- [INSTRUCTIONS TO FOLLOW] Make an exact copy of the records, with the images left out.

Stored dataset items
________________________

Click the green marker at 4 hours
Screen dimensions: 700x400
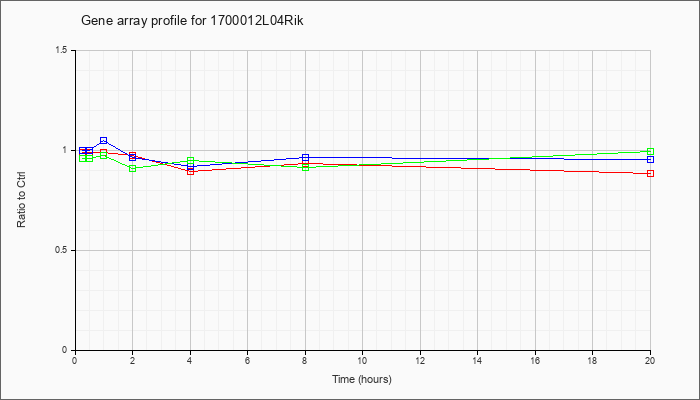191,161
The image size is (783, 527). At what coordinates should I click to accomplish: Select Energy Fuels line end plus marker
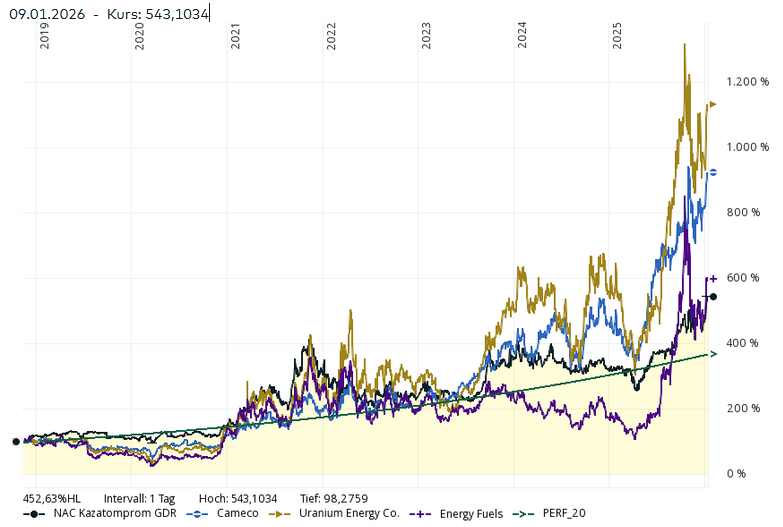point(713,278)
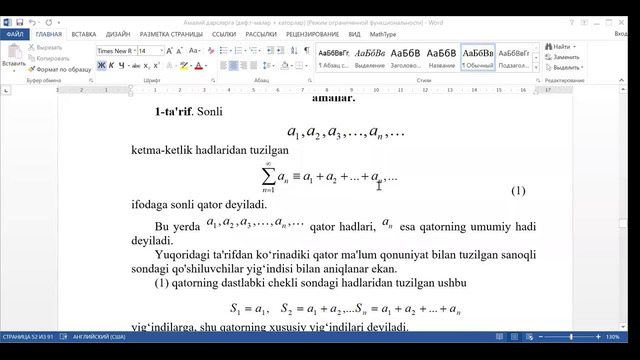640x360 pixels.
Task: Click the Paste (Вставить) clipboard icon
Action: [x=14, y=51]
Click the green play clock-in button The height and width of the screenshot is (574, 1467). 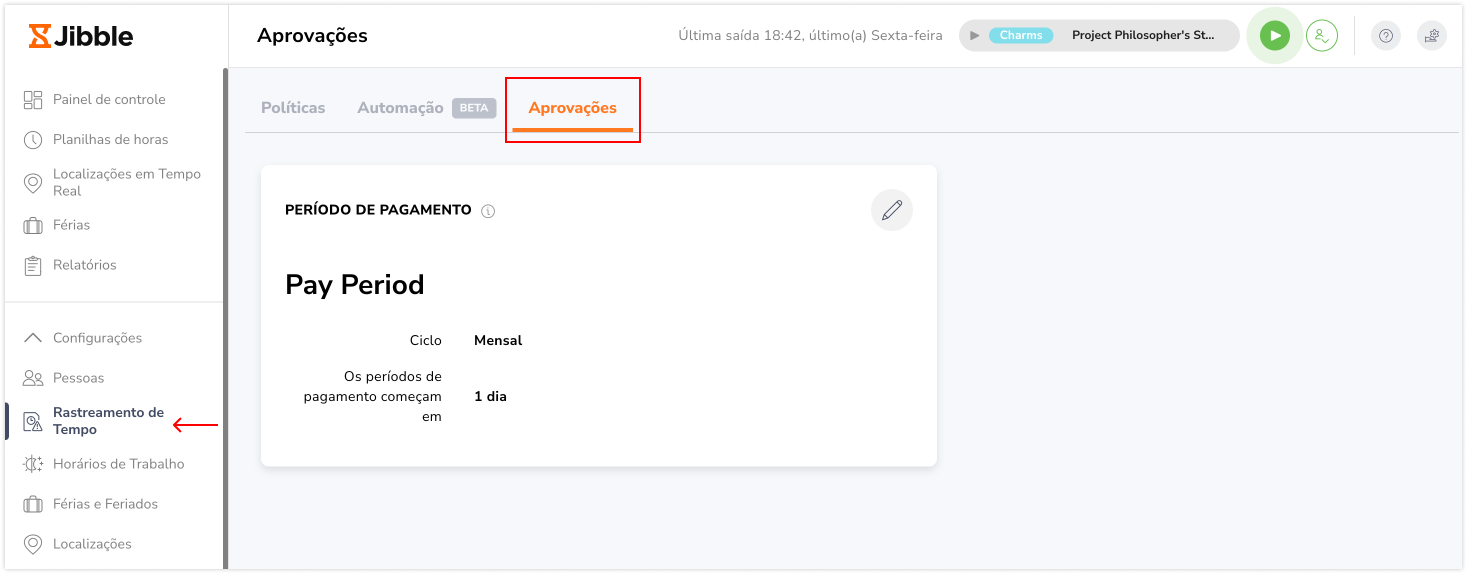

________________________

- [COMPLETED EXERCISE]
Click the green marker at 4 hours
Screen dimensions: 700x400
191,161
The image size is (783, 527). At what coordinates should I click to accomplish: Select Energy Fuels line end plus marker
point(713,278)
640x360 pixels.
Task: Click the Paste (Вставить) clipboard icon
Action: [x=14, y=51]
Click the green play clock-in button The height and width of the screenshot is (574, 1467). 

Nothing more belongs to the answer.